## Data listing
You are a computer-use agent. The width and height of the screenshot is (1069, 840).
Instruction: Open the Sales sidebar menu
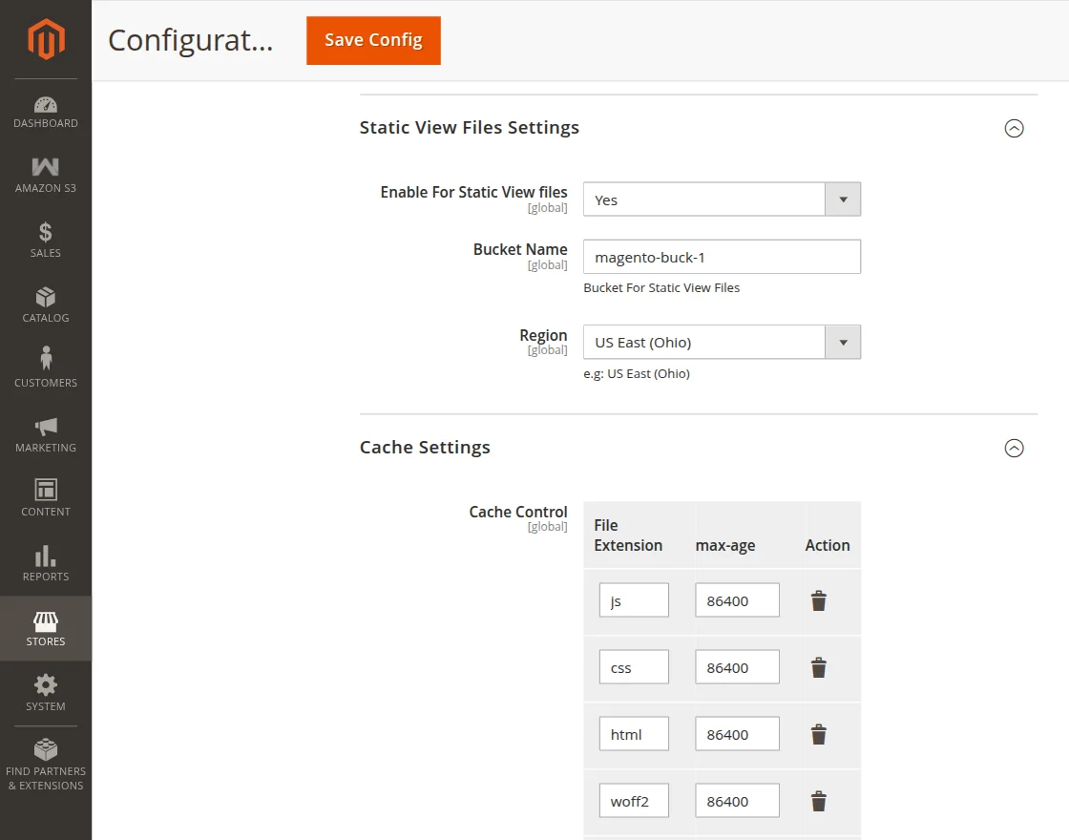(46, 241)
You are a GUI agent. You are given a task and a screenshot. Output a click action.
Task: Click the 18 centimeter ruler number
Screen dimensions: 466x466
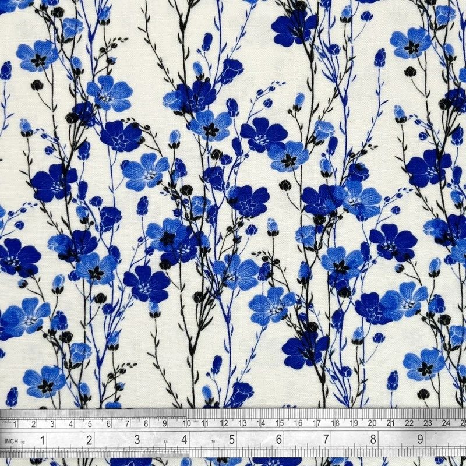tap(335, 424)
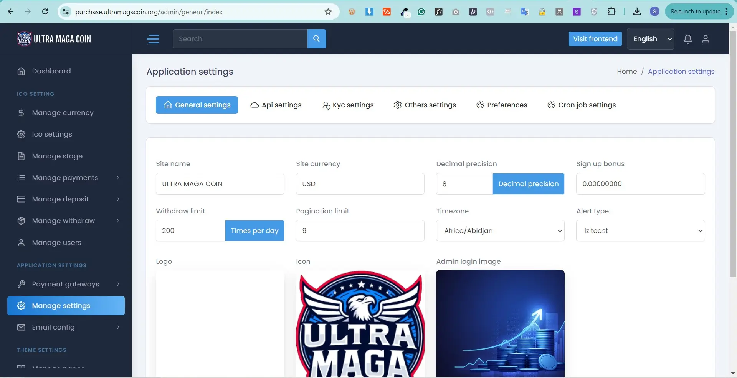Image resolution: width=737 pixels, height=378 pixels.
Task: Switch to the Api settings tab
Action: pyautogui.click(x=276, y=105)
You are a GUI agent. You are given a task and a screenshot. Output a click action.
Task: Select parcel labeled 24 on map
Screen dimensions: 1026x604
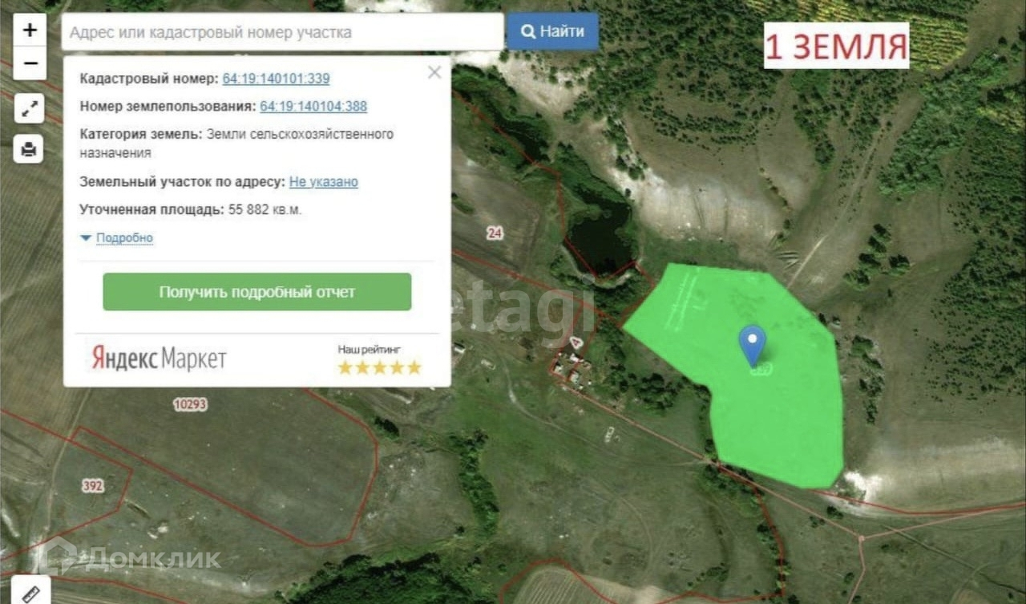tap(495, 233)
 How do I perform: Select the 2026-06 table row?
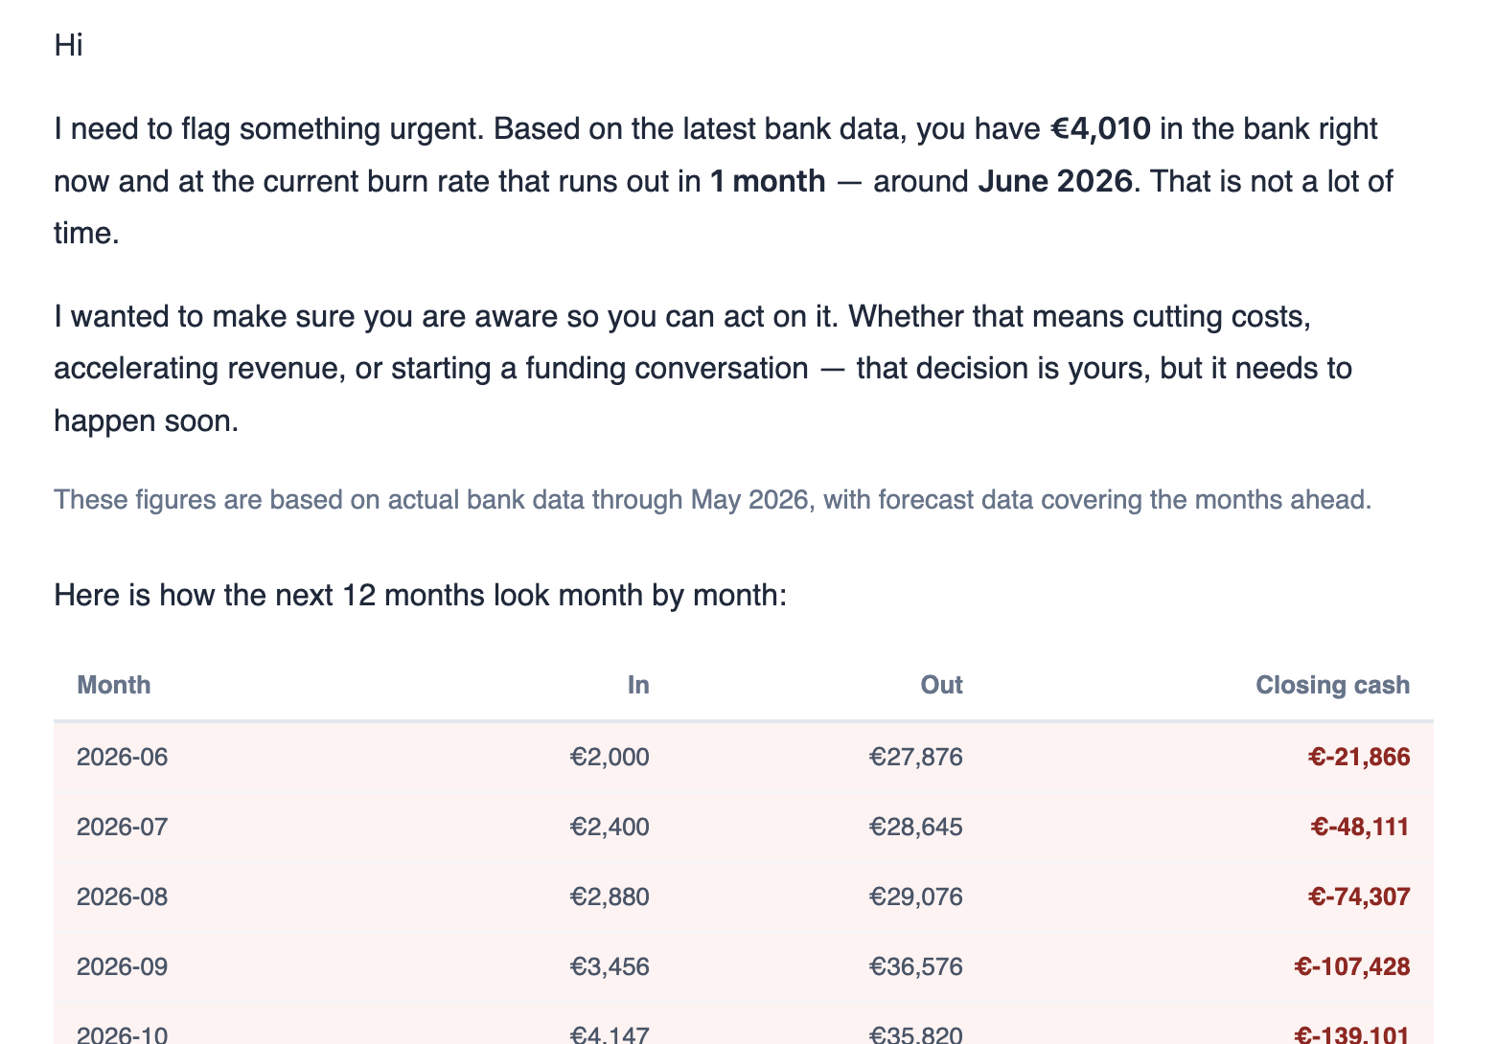point(744,757)
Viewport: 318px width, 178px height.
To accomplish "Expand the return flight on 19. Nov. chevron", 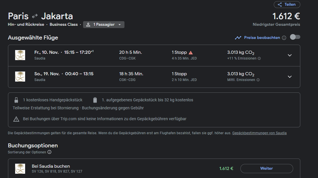I will point(290,77).
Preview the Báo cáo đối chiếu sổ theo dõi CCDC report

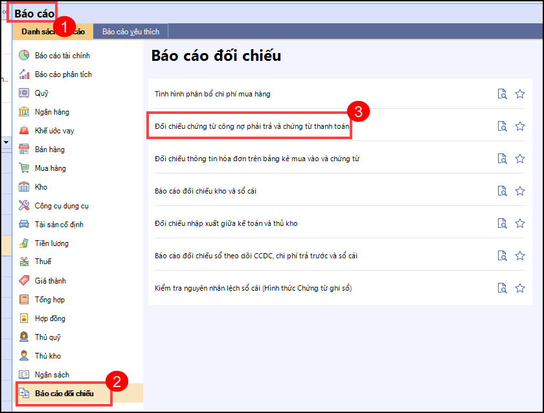click(502, 256)
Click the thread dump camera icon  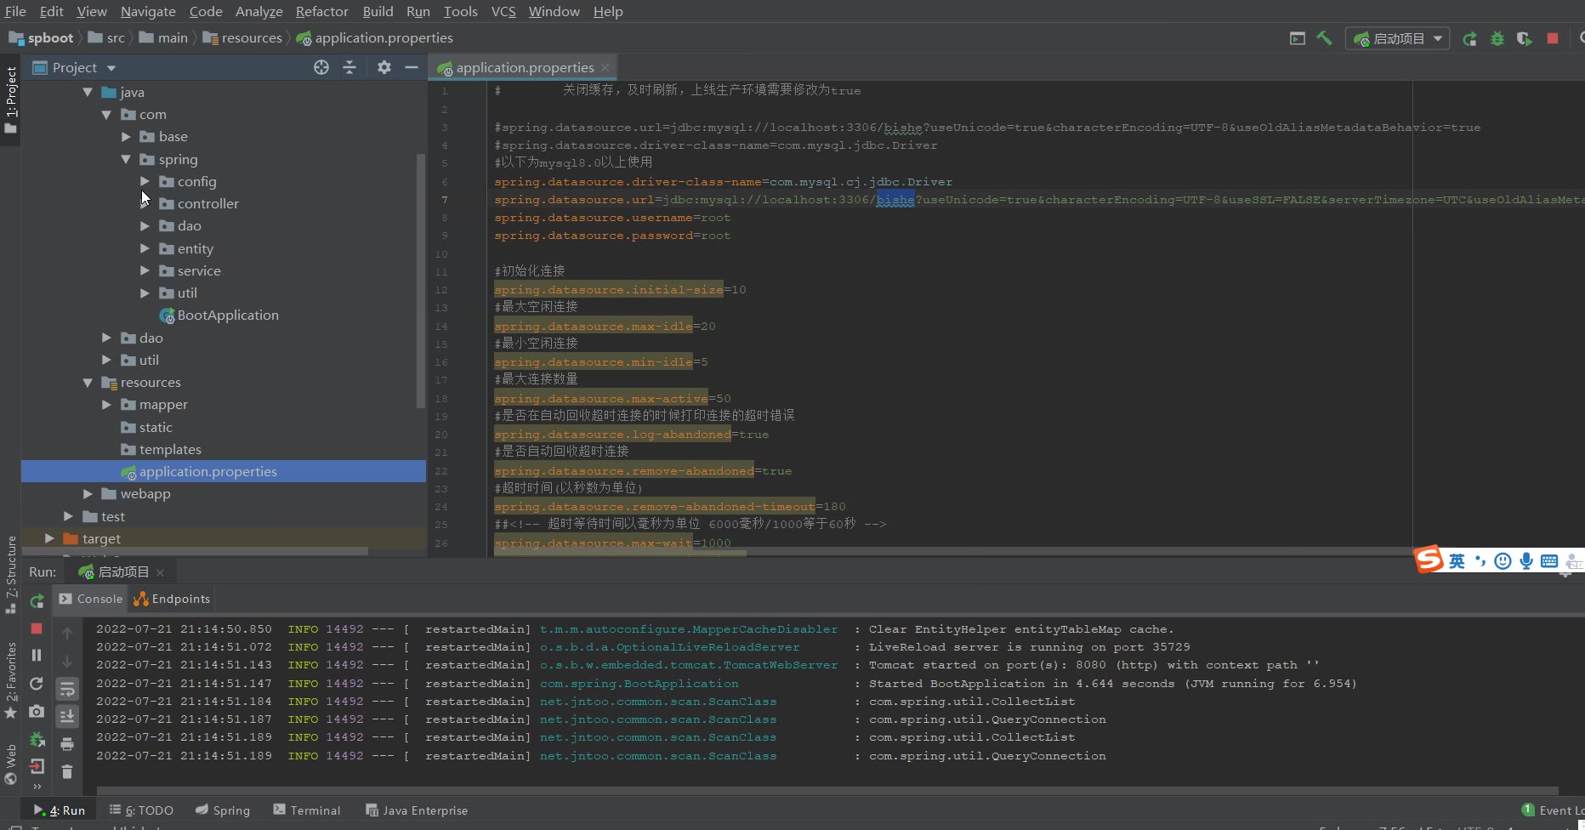pyautogui.click(x=37, y=711)
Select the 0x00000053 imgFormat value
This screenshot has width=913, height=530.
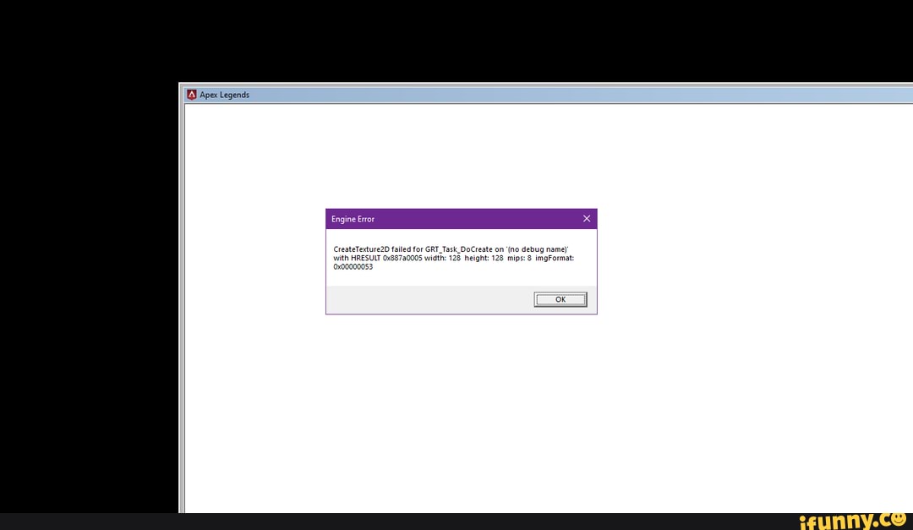click(353, 266)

## Stated task
Copy the entries word for word, from the line containing "Select the 0x00000053 imgFormat value" through the end of the entries, and leave out the pictures.

## Full response
Select the 0x00000053 imgFormat value
This screenshot has width=913, height=530.
click(353, 266)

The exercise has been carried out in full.